Do this: Replace "Screen dimensions" with "Display size" throughout the rows below and write them out again with nothing else changed. Omit the pictures from your answer.

Rows on where targets appear
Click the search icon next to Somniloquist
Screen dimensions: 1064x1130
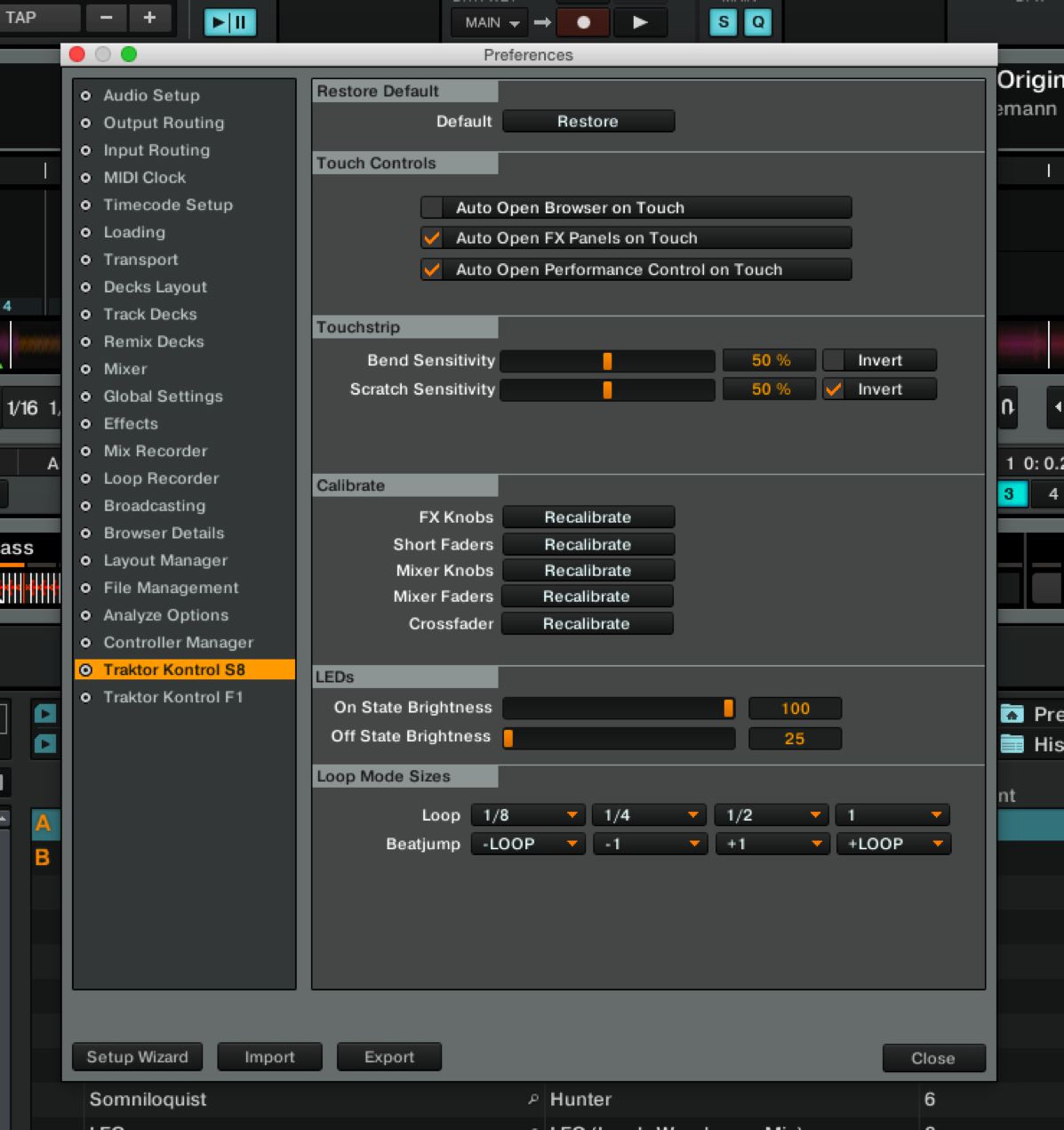(x=532, y=1100)
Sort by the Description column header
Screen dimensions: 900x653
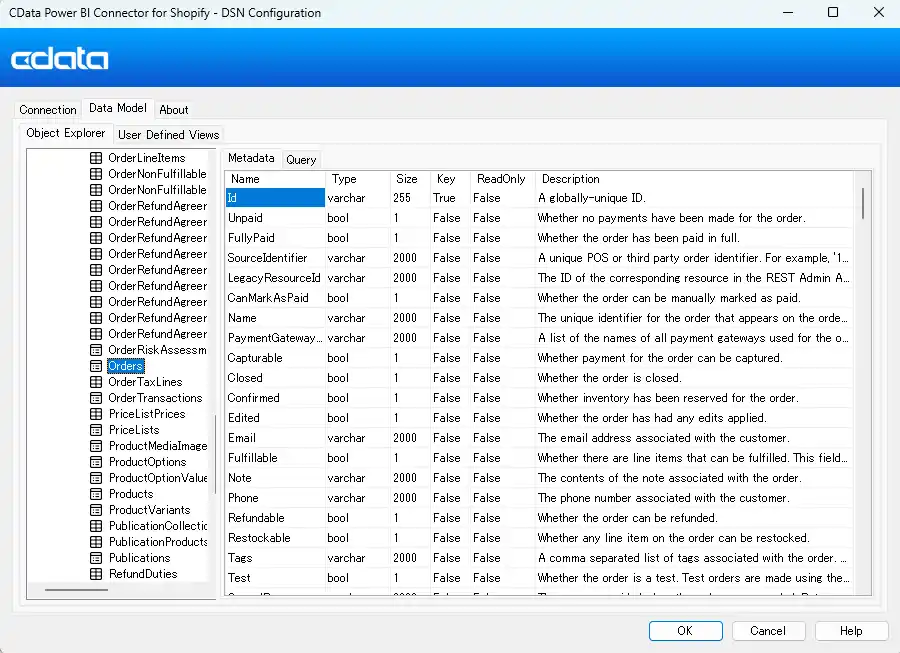(571, 179)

Written solution:
Click the search icon next to Somniloquist
Display size: 1064x1130
(x=532, y=1100)
Sort by the Description column header
Display size: 900x653
(571, 179)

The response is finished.